Repository files navigation

What is this

This repo contains multiple, self-contained implementations of AlphaZero. They are based on this repo https://github.com/tmoer/alphazero_singleplayer as well as the following paper A0C: Alpha Zero in Continuous Action Space.
The discrete agent is tested and works on the gym environment CartPole. You should be able to train it in a couple of minutes even on a laptop.
The continuous agent is tested on Pendulum. If your laptop is decent it shouldn't take more than an hour.
It uses a squashed Normal distribution as stochastic policy compared to a transformed beta distribution in A0C. More on the squashed Normal distribution and the SAC algorithm can be found here (reference implementation) and here (paper).

Getting started

  1. Install the conda environment from the env.yaml file.
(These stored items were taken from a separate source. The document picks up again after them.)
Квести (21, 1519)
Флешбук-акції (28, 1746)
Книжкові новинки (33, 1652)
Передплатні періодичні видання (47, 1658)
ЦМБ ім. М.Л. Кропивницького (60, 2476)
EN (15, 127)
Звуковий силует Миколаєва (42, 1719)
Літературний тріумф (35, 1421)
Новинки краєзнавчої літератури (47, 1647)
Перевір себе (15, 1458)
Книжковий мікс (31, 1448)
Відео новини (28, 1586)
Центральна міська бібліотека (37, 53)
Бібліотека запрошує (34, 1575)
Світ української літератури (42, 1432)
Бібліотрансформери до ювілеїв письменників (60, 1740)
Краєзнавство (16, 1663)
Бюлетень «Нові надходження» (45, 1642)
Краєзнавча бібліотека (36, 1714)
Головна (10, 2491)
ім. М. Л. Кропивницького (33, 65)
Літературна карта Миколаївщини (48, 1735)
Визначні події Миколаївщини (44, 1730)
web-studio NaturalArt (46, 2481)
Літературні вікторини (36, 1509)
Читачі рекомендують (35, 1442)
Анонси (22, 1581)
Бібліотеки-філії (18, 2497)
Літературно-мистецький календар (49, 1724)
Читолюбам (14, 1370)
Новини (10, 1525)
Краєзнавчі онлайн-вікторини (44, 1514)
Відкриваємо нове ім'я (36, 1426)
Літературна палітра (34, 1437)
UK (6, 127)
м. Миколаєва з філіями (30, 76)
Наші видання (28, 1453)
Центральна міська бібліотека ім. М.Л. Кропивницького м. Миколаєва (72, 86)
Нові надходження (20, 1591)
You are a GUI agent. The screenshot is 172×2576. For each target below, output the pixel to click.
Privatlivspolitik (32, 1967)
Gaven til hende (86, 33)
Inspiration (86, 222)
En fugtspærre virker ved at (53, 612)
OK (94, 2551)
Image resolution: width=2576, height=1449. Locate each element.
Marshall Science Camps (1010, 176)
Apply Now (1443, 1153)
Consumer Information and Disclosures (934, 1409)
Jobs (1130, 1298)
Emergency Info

It should contain all the needed dependencies.
  2. If you want to use Weights & Biases, you will have to enter your own credentials.
  3. Execute the run_discrete.py file for training a CartPole agent or execute the run_continuous.py file for training a Pendulum agent.

WARNING 1

The code in this repository has been used as experimental prototype for my thesis. While it is working, it is not fully documented yet.

WARNING 2

Currently the transformed beta policy is not working.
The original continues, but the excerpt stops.